§ **TASK BRIEF**: Please output the data below exactly as given, starting at its first line and stopping after the line that contains "You are a GUI".

§ **DATA RECORDS**:
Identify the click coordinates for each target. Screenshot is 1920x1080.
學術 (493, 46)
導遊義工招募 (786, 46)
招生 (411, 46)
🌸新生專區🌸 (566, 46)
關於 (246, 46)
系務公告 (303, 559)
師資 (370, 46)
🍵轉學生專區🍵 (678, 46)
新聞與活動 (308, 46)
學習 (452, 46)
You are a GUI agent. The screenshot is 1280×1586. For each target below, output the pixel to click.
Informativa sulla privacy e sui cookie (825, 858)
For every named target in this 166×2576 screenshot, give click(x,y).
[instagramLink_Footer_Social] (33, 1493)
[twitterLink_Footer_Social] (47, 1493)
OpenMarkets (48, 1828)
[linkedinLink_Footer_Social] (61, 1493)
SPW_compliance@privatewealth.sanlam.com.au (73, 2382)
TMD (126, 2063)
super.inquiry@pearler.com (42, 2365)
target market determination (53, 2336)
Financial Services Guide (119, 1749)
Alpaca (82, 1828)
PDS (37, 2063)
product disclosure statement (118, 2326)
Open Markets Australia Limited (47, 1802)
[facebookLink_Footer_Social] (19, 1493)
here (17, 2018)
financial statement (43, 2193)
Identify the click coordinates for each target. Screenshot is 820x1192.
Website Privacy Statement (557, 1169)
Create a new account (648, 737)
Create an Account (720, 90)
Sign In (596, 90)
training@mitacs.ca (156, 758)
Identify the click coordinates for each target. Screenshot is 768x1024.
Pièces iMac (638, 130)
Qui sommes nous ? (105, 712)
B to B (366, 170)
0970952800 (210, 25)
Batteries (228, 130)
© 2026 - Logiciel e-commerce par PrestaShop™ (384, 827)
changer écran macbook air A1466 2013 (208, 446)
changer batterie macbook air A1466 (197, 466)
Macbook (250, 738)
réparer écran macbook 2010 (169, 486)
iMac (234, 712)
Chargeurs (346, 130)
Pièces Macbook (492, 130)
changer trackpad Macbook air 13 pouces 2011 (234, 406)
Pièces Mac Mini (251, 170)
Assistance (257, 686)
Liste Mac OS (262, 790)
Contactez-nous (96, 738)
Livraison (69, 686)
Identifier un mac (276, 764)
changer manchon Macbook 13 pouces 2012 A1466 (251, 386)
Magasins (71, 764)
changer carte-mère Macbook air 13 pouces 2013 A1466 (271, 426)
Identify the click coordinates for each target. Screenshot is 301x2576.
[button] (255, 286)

§ **OUTPUT OF THE TASK**:
Identify the click coordinates for each target. Screenshot is 1920x1080.
學術 (493, 46)
導遊義工招募 (786, 46)
招生 (411, 46)
🌸新生專區🌸 (566, 46)
關於 (246, 46)
系務公告 (303, 559)
師資 (370, 46)
🍵轉學生專區🍵 (678, 46)
新聞與活動 (308, 46)
學習 (452, 46)
You are a GUI agent. The screenshot is 1280×1586. For each target below, output the pixel to click.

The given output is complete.